Enriches a match with total_delta and gcd.

Parameters:match (tuple) –

A tuple containing two cause-effect tuples like:

((actual_cause, actual_effect), (nearest_cause, nearest_effect))
Returns:A tuple of:
(nearest_causes, nearest_effects,
 actual_causes, actual_effects,
 total_delta, the_gcd)

Example

>>> from effectus.helpers import enrich_match
>>> enrich_match(((Fraction(465, 1921),
...                Fraction(452214153805824, 779294392493015)),
...               (Fraction(1, 4), Fraction(3, 5))))
   (Fraction(1, 4),
    Fraction(3, 5),
    Fraction(465, 1921),
    Fraction(452214153805824, 779294392493015),
    Fraction(33116453449583731, 1197619622383265452),
    Fraction(1, 20))
effectus.helpers.format_summary(summary, precision=3)

Extends summary dict by pareto() and ratio(), fracifies or rounds it.

Parameters:
  • summary (dict) – A summary created by pick_best() or get_gcd().
  • precision (Optional[int], default 3) – Decimals to round to.
Returns:

Tuple of (causes, effects) in fractional notation if both denominators are less or equal 100, otherwise in decimal notation.

Example

>>> from effectus.helpers import format_summary
>>> format_summary({'causes': Fraction(1, 5),
...                 'effects': Fraction(4, 5),
...                 'gcd': Fraction(1, 5),
...                 'variability': 0.018815331010452963})
('1/5', '4/5')

Separator

effectus.helpers.det_causes_ordinal(length, limit, partial=True, precision=3)
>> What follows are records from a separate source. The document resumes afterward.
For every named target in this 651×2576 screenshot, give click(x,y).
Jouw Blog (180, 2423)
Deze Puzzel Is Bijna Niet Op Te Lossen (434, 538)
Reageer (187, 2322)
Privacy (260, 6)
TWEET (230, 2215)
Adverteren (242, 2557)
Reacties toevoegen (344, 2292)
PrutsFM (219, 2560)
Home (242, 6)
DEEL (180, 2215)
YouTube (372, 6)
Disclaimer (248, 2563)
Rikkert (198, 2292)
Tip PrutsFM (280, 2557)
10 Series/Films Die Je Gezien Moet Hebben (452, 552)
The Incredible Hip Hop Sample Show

Determines ordinal of cause reaching limit if partial is True, otherwise the ordinal of the previous cause.

Parameters:
  • limit (number) – Share of effects to attain in between 0 and 1, including.
  • partial (Optional[bool], default True) – Includes effect value that surpasses the limit if true. False excludes it, even if it means to not reach the limit.
  • precision (Optional[int], default 3) – Decimals to round to.
Returns:

Ordinal of cause reaching limit if partial is True, otherwise the previous cause as int.

effectus.helpers.det_effects_ordinal(cml_effects, limit, partial=True, precision=3)

Determines ordinal of effect value reaching limit if partial, is True, otherwise the ordinal of the previous effect value.

Parameters:
  • cml_effects (list[number]) – List of cumulated effect values in descending order.
  • limit (number) – Share of effects to attain in between 0 and 1, including.
  • partial (Optional[bool], default True) – Includes effect value that surpasses the limit if True. False excludes it, even if it means to not reach the limit.
  • precision (Optional[int], default 3) – Decimals to round to.
Returns:

Ordinal of cml_effects reaching limit if partial is True, otherwise the previous cumulative value as int.

Subsets

class effectus.helpers.Stats(values, causes=None, effects=None, precision=3)
mean()

Returns the arithmetic mean (mean()) of the subset.

stdev()

Returns the standard deviation (pstdev()) that is square root of population variance.

apply(func)

Applies func to subset.

throughput(capacity, fraction=False)

Returns average throughput per period.

Parameters:
  • capacity (number) – Number of elements put through in one period.
  • fraction (bool) – Return Fraction if True, otherwise float.
class effectus.helpers.StatsSubSet(retrieve_effects, causes, effects, counterpart, ascending=False, precision=3)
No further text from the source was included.